A closer look at the implementation reveals that we can obtain the individual layers parameter by simply iterating over the self.features and self.classifier modules. The self.avgpool module does not have any parameters. The following code snippet shows how to obtain the number of parameters for each layer of the convolutional backbone:

for layer in vgg11.features:
    print(layer, sum(p.numel() for p in layer.parameters()))

To get the number of paramers in the cnn head, simply update the code snippet to iterate over vgg11.classifier instead of vgg11.features.

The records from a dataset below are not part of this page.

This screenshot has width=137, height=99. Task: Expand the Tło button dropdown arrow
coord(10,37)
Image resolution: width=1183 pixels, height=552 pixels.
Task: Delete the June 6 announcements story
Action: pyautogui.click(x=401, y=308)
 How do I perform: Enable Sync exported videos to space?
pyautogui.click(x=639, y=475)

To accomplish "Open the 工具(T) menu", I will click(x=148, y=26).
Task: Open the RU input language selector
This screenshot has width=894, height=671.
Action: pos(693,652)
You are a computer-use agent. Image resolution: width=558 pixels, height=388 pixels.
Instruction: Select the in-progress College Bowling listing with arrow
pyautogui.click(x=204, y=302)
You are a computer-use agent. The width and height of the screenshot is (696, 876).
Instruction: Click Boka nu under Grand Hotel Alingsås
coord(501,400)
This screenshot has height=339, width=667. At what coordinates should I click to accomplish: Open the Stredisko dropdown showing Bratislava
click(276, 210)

Exercise 4 - Influence Functions

Let \(\hte\) and \(\hte(\ve)\) be as defined in class. Show that the first order Taylor expansion of \(\hte(\ve)\) around \(\ve=0\) is given by the equation given in class, i.e. by \[\begin{align*} \hat{\theta}({\epsilon}) \approx \hat{\theta} + \epsilon\frac{d\hat{\theta}(\epsilon)}{d\epsilon} {\Bigr |}_{\epsilon=0} . \end{align*}\]

Solution

First, let’s recall the definitions of \(\te\) and \(\hte(\epsilon)\): \[\begin{align*} \hat{\theta} &= \text{argmin}_{\theta} \frac{1}{N} \left[ \sum_{i=1}^{N} L(x_i, y_i; \theta) \right] \\ \hte({\epsilon}) &= \text{argmin}_{\theta} \frac{1}{N} \left[ \sum_{i=1}^{N} L(x_i, y_i; \theta) \right] + \epsilon L(x,y; \theta) \end{align*}\] The first order taylor series expansion around \(\epsilon = 0\) is given by \[ \hte(0) + \epsilon \fr{d\hte(\epsilon)}{d\epsilon} {\Bigr |}_{\epsilon=0} \] From the definitions above, it can directly be seen that \(\hte(0) = \hte\) which completes the proof.